«Il circolo è autonomo Ora azioni, non gossip»

ALESSANDRO REDIROSSI per L’INCHIESTA QUOTIDIANO

«Il circolo pd di Frosinone è sempre stato autonomo, da qualunque punto di vista. Non ho mai subito pressioni da qualcuno e non sono mai stato tirato per la giacchetta da una parte o dall’altra». Interviene così il segretario cittadino del Pd Norberto Venturi rispetto ai malumori emersi nel circolo cittadino, dove si starebbe formando anche un gruppo di indipendenti intenzionati a superare la logica dello scontro fra le mozioni De Angelis e Scalia.

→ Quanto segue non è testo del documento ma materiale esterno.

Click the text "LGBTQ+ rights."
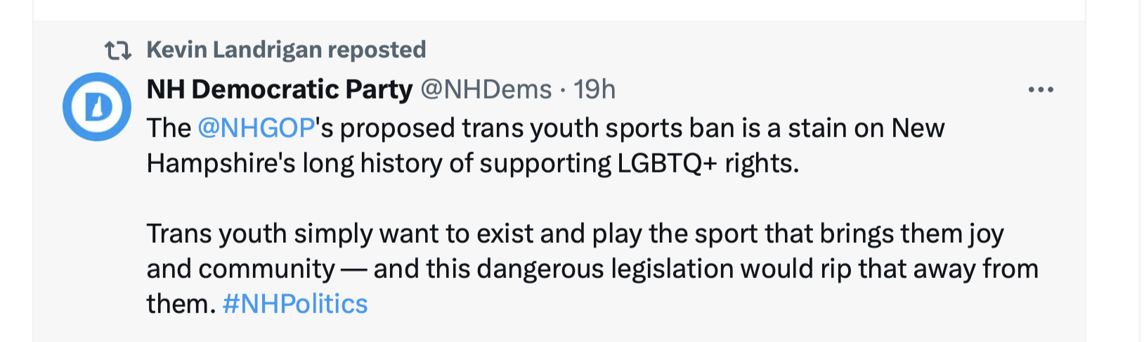This screenshot has height=342, width=1144. pyautogui.click(x=708, y=163)
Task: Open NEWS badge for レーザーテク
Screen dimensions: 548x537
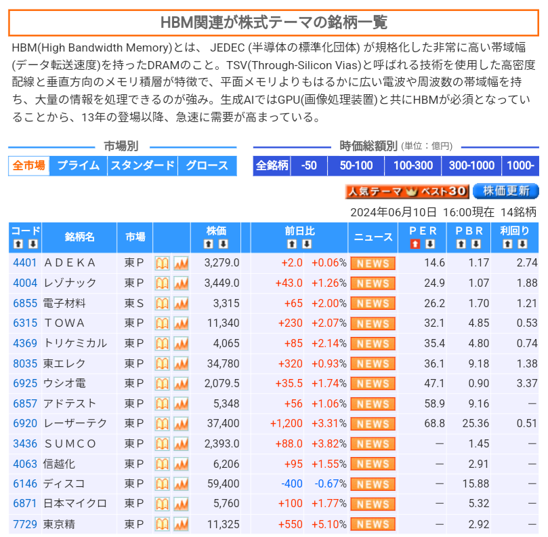Action: click(x=373, y=424)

Proprio dopo l’accordo fra le due mozioni il congresso, con l’eccezione di un 18% incassato da Sarracino con Frosinone Possibile, ha incoronato Venturi l’anno scorso segretario. «Tutti sanno sottolinea Venturi che è stato fatto un accordo superpartes e io non ho mai pressioni da nessuna parte. Io dico che dobbiamo parlare di cose concrete, lasciando da parte il gossip e il chiacchiericcio. Abbiamo la missione di essere minoranza al Comune e di dare l’immagine di un partito credibile. Nonostante gli sforzi di qualcuno, si tende a voler vedere dei nemici più nel partito che fuori. Basta sprecare energie sulla stampa e sui social network, si impieghino per le attività del circolo: in quel caso saremmo imbattibili».

Ma che ne pensa Venturi del gruppo “indipendenti”?
«Ma indipendenti da che cosa? dice il segretario cittadino. L’autonomia si pratica e non si “chiacchiera”. Vorrei che si dicesse su quale questione pratica e su quale atto politico-amministrativo o intervento sulla città ci sia stato un “condizionamento”. Guardo alle cose concrete che abbiamo fatto. Ad esempio sulla questione importante del Casaleno, da un anno tutta la città sa della nostra posizione contraria all’operazione di riconversione dei mutui da parte dell’amministrazione Ottaviani. Avevamo detto che sarebbe stato opportuno coinvolgere da subito Stirpe con il suo progetto per lo stadio e a distanza di un anno… Ottaviani fa quello che avevamo detto noi. Ma questo è solo un esempio»

E Venturi ribadisce: «Gli eventuali schieramenti non hanno avuto influenza sulle decisioni del partito a Frosinone: tutte sono state prese all’unanimità. Invece di pensare a movimenti indipendentisti tuona in molti dovrebbero mettersi a lavoro per il circolo: ci siamo dati un’organizzazione, farraginosa magari per certi versi, ma era fatta di persone che si erano assunte autonomamente l’onere di portare avanti certi progetti e iniziative da mettere a disposizione del circolo. In quanti hanno prodotto qualcosa? In pochissimi, quelli che non parlano. Parlano invece quelli che non hanno prodotto nulla e che scaricano tutto sulle inadempienze del partito».

A Sarracino, che aveva sfidato Venturi al Congresso cittadino e che dalle nostre colonne gli aveva chiesto di azzerare la segreteria politica per mettere al vaglio del direttivo una nuova squadra di persone “autonome”, Venturi risponde: «Azzerare la segreteria? Non vuol dire nulla, parliamo ancora in politichese… il partito è fatto di persone e azioni concrete. Mettiamoci a lavoro». Ma a delle modifiche rispetto all’organizzazione del circolo (strutturato da Venturi in segreteria politica, segreteria tecnica e commissioni con dei responsabili o delegati) il segretario starebbe pensando: «Piuttosto introdurrò delle modifiche all’interno del circolo dice prendendo atto del fatto che a distanza di dieci mesi molti non hanno prodotto nulla e che qualcosa in tal senso deve cambiare».